### Aim of the exercise
The answer should hold only the lines from the one containing "Online Forms (97, 2428)" through the one containing "[MAISON FÊTE ET CIE on Facebook] (592, 936)" in the entries below, copied exactly, without pictures.

### Data

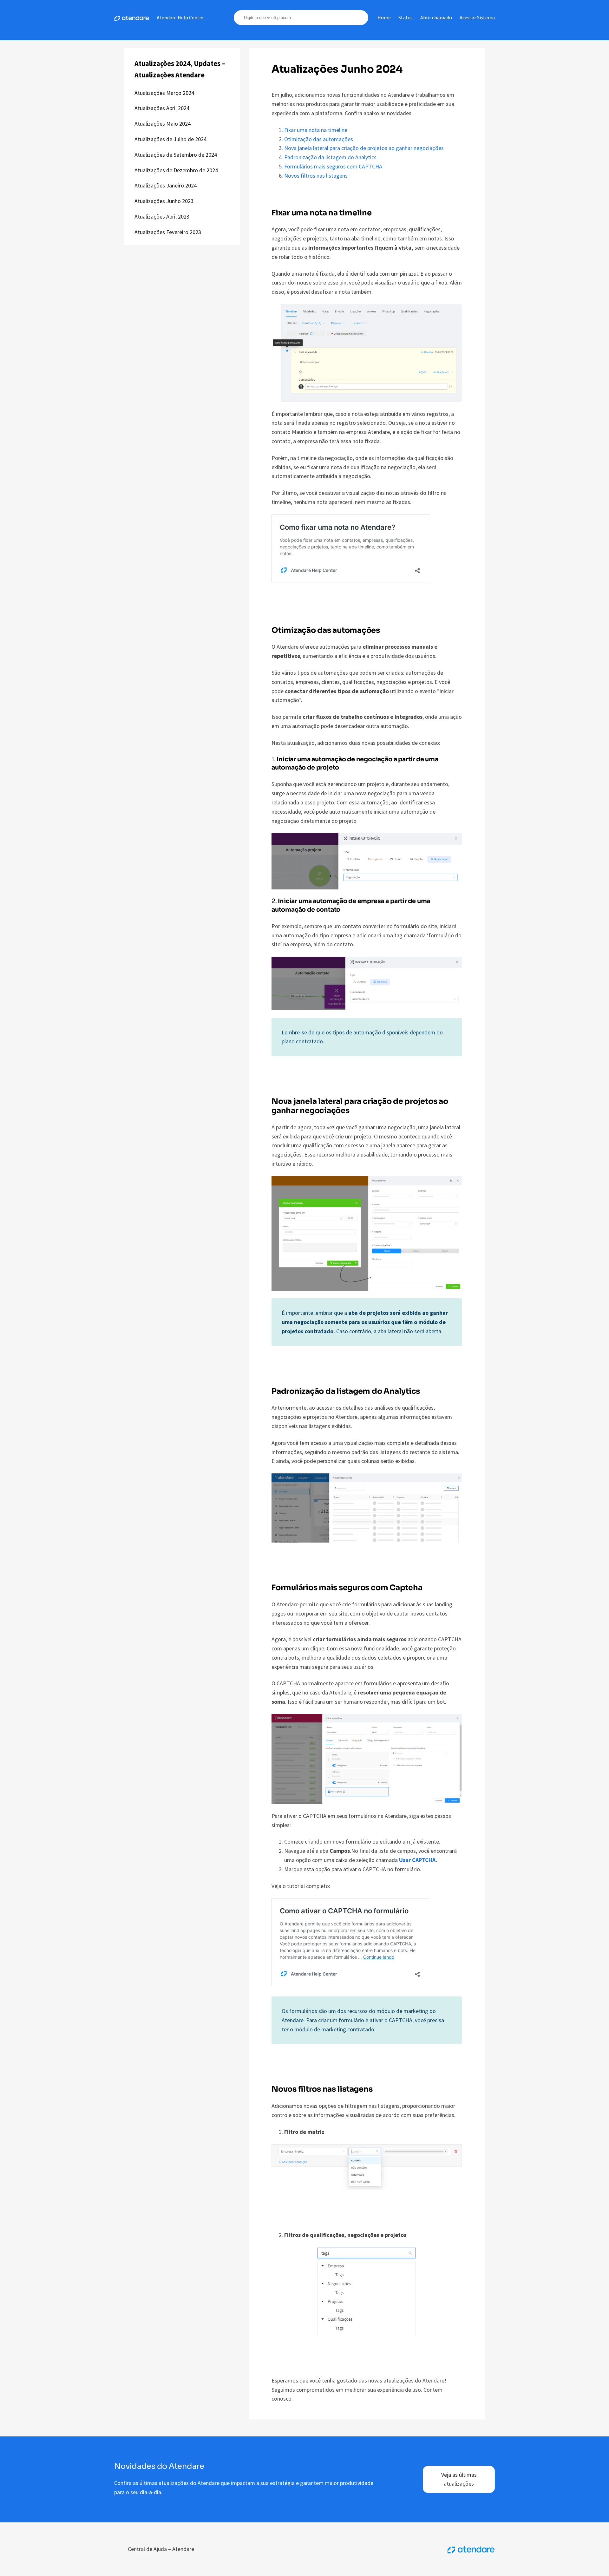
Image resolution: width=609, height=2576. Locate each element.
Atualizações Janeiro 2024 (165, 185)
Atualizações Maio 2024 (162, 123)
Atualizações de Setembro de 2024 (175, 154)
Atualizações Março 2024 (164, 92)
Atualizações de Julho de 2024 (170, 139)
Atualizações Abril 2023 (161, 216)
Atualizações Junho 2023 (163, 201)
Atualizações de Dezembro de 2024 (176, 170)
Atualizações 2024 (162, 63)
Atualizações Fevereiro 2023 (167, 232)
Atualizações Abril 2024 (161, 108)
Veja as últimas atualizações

...

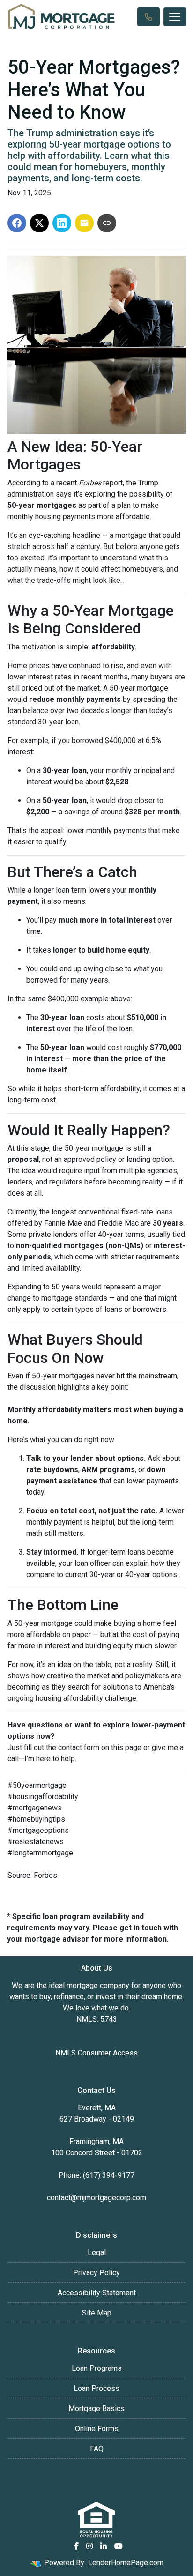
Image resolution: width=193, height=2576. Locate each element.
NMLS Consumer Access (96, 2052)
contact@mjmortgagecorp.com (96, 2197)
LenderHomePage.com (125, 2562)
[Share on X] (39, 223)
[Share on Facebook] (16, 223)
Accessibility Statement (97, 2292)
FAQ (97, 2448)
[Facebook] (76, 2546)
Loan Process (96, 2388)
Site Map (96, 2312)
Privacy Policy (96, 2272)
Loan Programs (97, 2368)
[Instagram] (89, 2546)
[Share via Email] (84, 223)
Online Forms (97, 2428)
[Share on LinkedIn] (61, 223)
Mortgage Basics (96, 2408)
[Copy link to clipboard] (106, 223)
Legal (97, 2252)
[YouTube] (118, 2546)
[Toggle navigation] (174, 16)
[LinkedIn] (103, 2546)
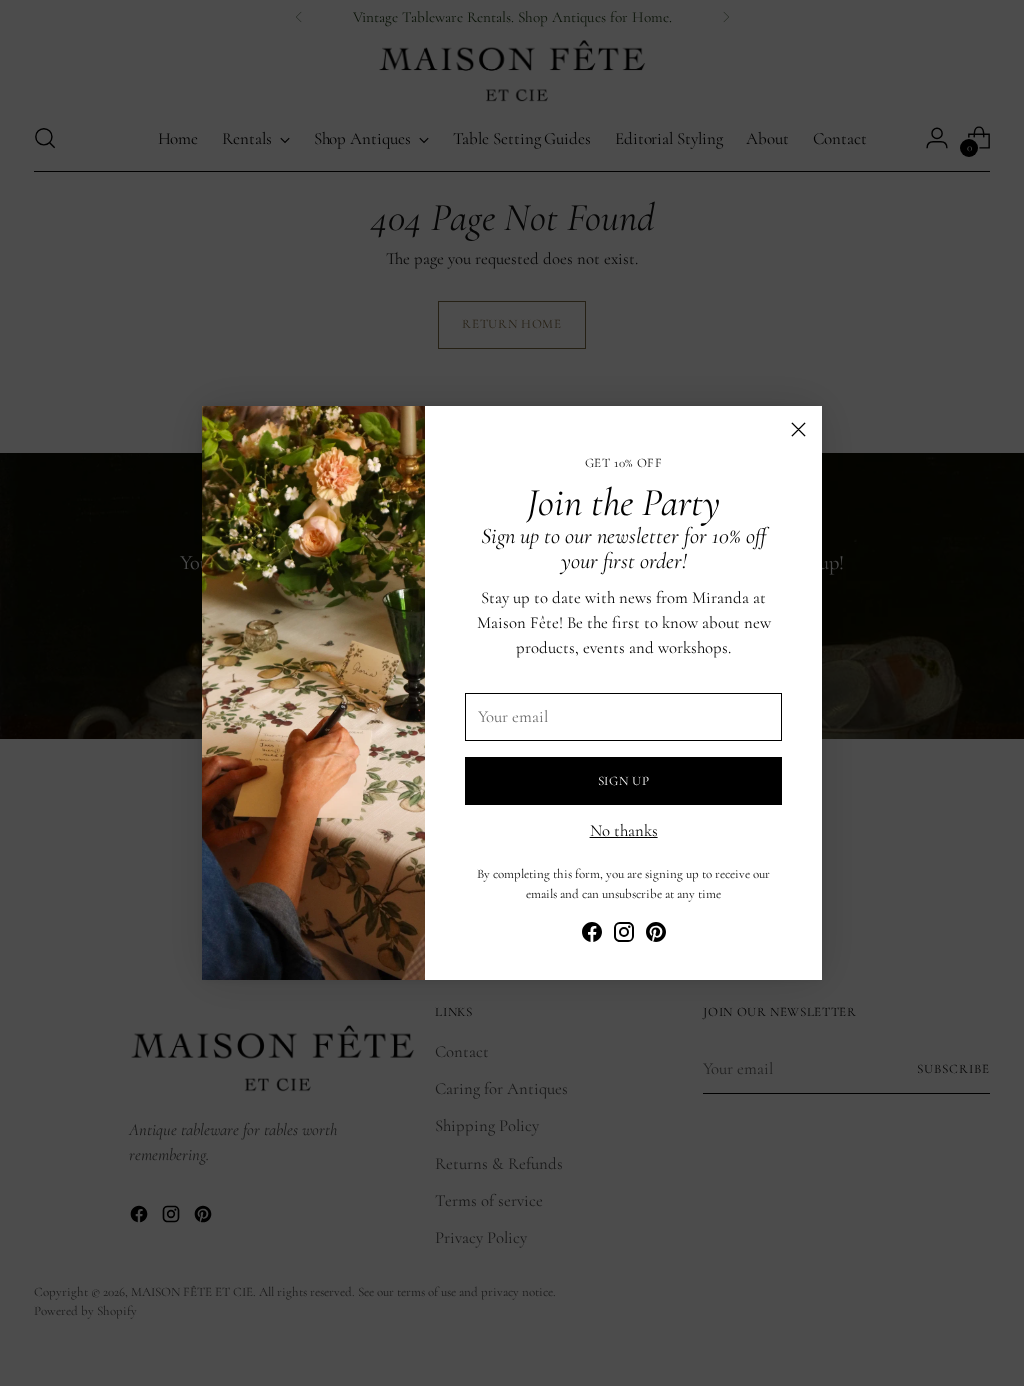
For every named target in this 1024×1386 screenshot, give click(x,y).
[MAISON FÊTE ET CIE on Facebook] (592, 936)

### Solution to this task
Online Forms (97, 2428)
[Share on LinkedIn] (61, 223)
Mortgage Basics (96, 2408)
[Copy link to clipboard] (106, 223)
Legal (97, 2252)
[YouTube] (118, 2546)
[Toggle navigation] (174, 16)
[LinkedIn] (103, 2546)
For every named target in this 1024×1386 screenshot, give click(x,y).
[MAISON FÊTE ET CIE on Facebook] (592, 936)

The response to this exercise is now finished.